[Opening Record extracts section]

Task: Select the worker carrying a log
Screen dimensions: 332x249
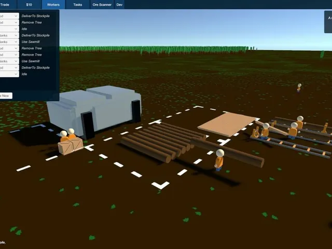Action: click(x=219, y=160)
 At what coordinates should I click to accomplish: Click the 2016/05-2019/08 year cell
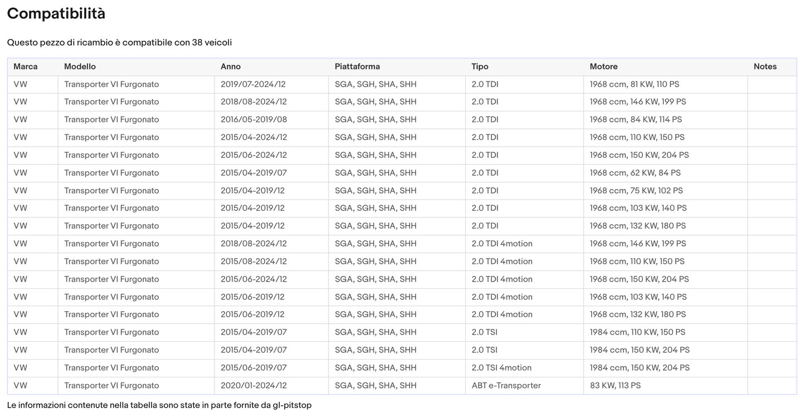[253, 119]
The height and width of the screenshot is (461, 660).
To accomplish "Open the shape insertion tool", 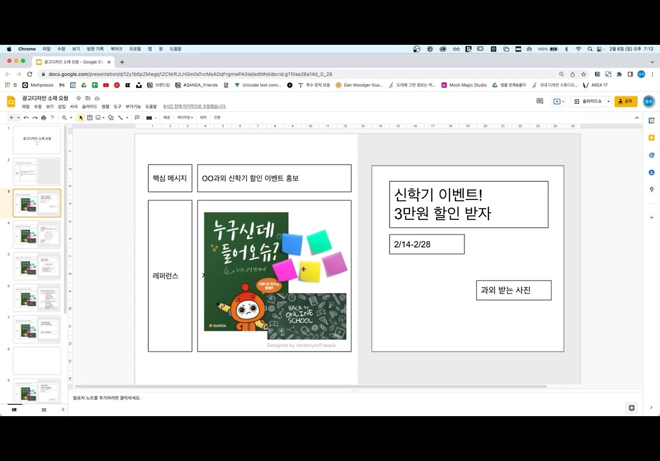I will click(110, 117).
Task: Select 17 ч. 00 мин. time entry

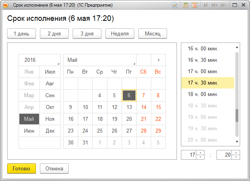Action: 203,71
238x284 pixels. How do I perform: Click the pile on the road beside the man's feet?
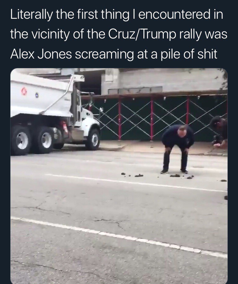coord(175,175)
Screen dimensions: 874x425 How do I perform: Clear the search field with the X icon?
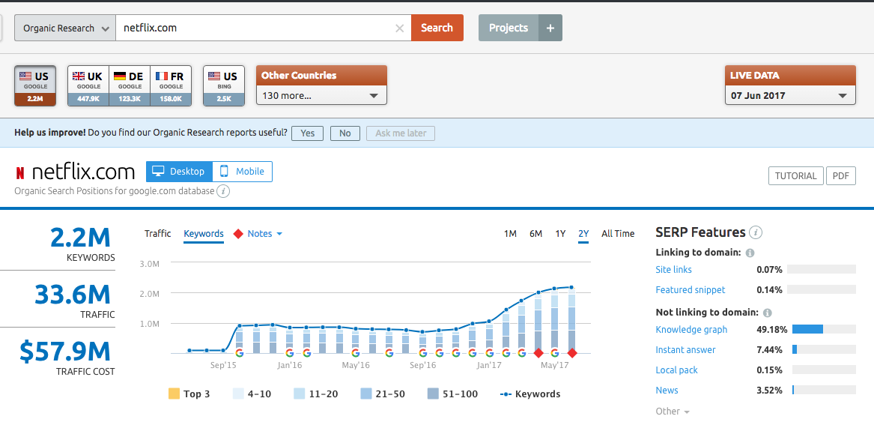pos(399,28)
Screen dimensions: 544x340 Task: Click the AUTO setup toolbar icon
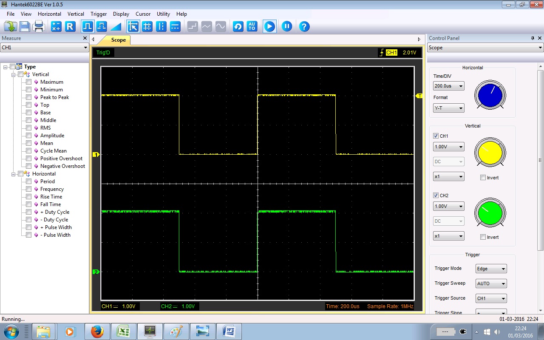click(252, 26)
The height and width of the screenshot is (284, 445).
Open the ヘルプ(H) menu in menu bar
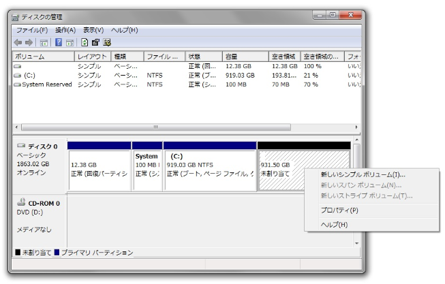pos(124,31)
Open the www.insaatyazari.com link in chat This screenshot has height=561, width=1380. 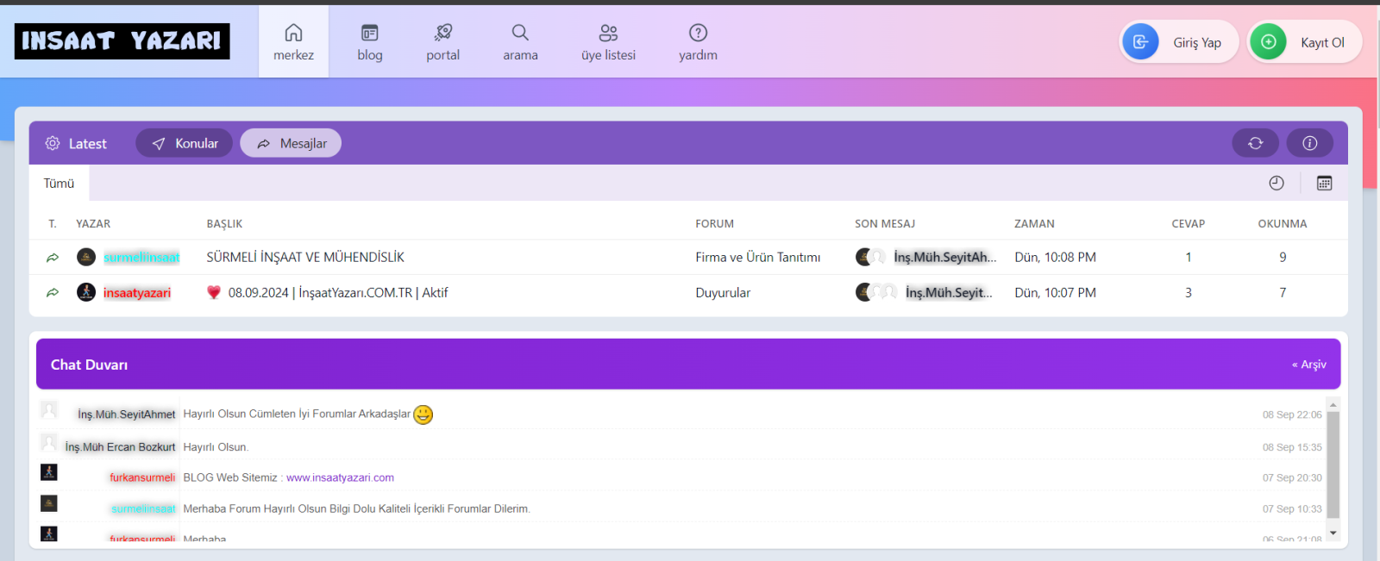point(340,477)
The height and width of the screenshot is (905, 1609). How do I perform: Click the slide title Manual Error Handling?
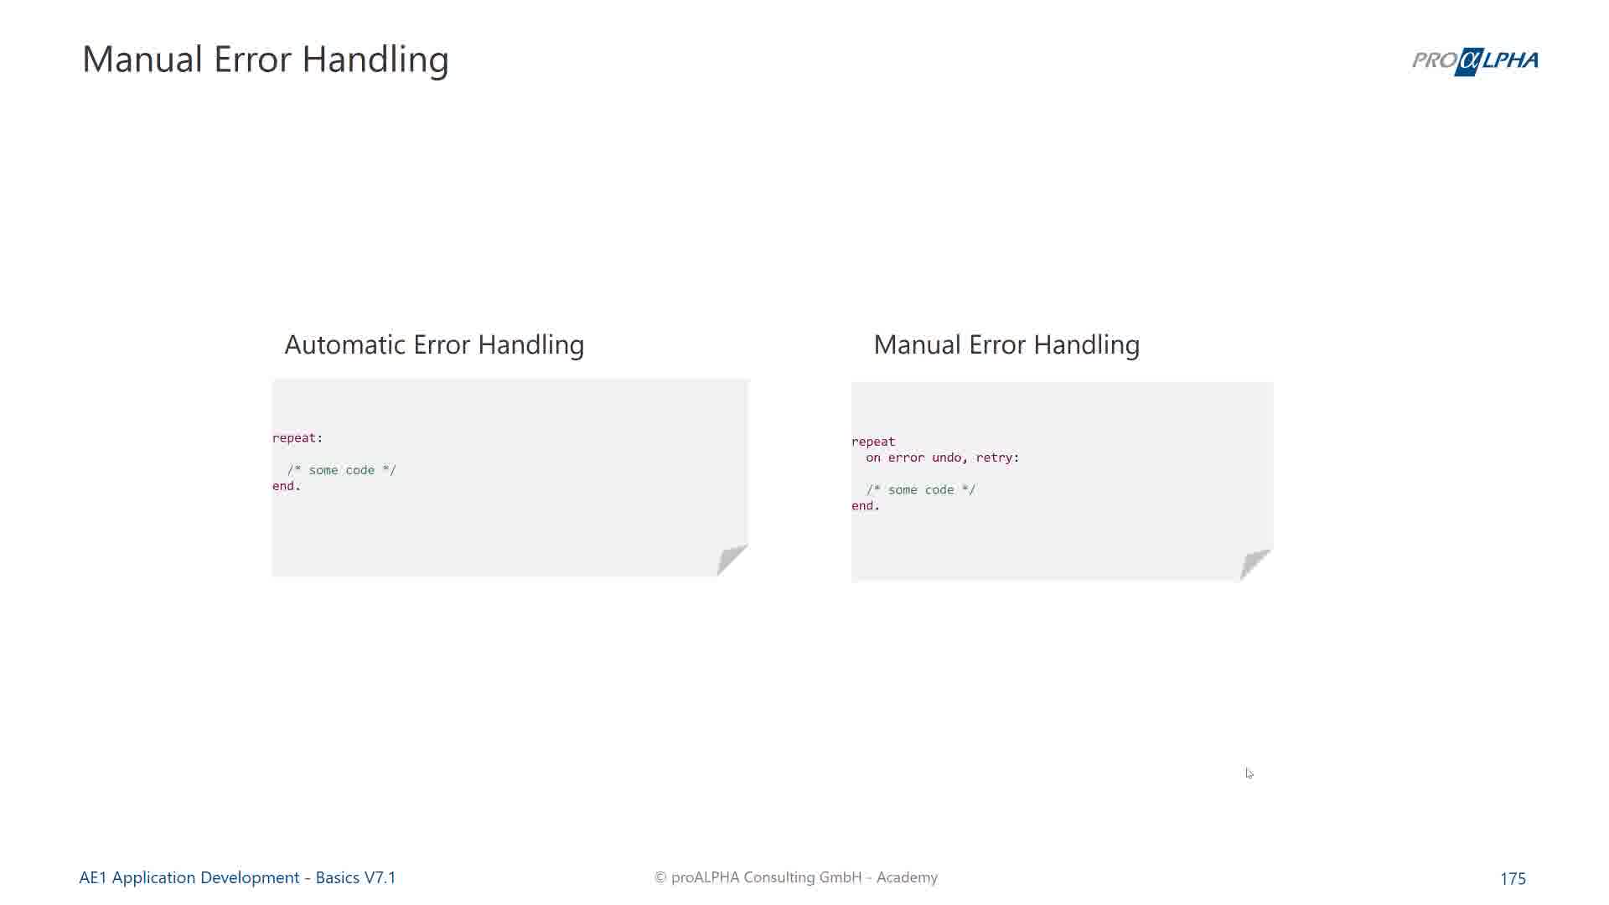tap(266, 59)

[Closing Record extracts section]

Exercise
After dropping the pictures, reproduce exactly the lines from the first line of the entries through the line containing "The height and width of the screenshot is (461, 660).", both included.

The completed task
Task: Select the worker carrying a log
Screen dimensions: 332x249
Action: click(x=219, y=160)
 At what coordinates should I click to accomplish: Click the 2016/05-2019/08 year cell
[253, 119]
The height and width of the screenshot is (461, 660).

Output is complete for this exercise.